Along with descriptive statistics of the QA entries and the number of answers per question, we computed the frequencies of the specific drug and reason concept terms (after applying lexical normalization such as lowercase) among the QA entries. The frequencies were meant to offer an intuitive estimate of the abundance of train/test data available for each specific concept or concept pair. We then randomly sampled 100 QA entries for manual review: 50 from those with a single answer and 50 from those with multiple answers. The common patterns informative to QA inference were summarized, offering evidence on what the potential AI solutions could leverage. In addition, we measured the distance (by the number of sentences) between the question and answer concepts. For each specific drug-reason pair, we considered the shortest distance if there were multiple occurrences of either concept. The distance was deemed 0 if the pair occurred within the same sentence. Distance may serve as a surrogate for measuring the challenge to AI systems, where a longer distance implies a more challenging task. In addition, we sampled 100 random drug-reason pairs from each test run (experimental setup described below) to estimate the prevalence of off-label uses in the derived data set. The MEDication-Indication (MEDI) knowledge base (version 2) high-precision subset [16] was first used to screen for on-label uses by exact string match (with normalizing to lowercase), and the remaining drug-reason pairs were reviewed by a domain expert (HJ) to determine off-label uses.
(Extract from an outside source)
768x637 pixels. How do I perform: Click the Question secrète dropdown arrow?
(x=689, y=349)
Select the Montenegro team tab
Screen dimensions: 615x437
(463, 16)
Development of a Baseline Solution

Data Preparation and Model Training

The annotations conform to the SQuAD 2.0 JSON format and can be readily used to train Bidirectional Encoder Representations from Transformers (BERT) [17] for EQA tasks. We randomly partitioned the data set into the train, develop (dev), and test sets by the 5:2:3 ratio, corresponding to 153, 50, and 100 clinical documents, respectively. Random partitioning was carried out 3 times, each executed as a separate run of the experiment for quantifying performance variability. The base language model was ClinicalBERT [18], a domain-customized BERT trained on approximately 2 million clinical documents from the MIMIC-III (version 1.4) database. We fine-tuned ClinicalBERT first on a why-question subset of SQuAD 2.0, followed by fine-tuning on the train set. Training parameters used in the ClinicalBERT fine-tuning were batch_train_size=32, max_seq_length=128, doc_stride=64, learning_rate=3e-5, and epochs=5. The dev set was then used to learn the threshold for determining when the ClinicalBERT model should refrain from providing any answer.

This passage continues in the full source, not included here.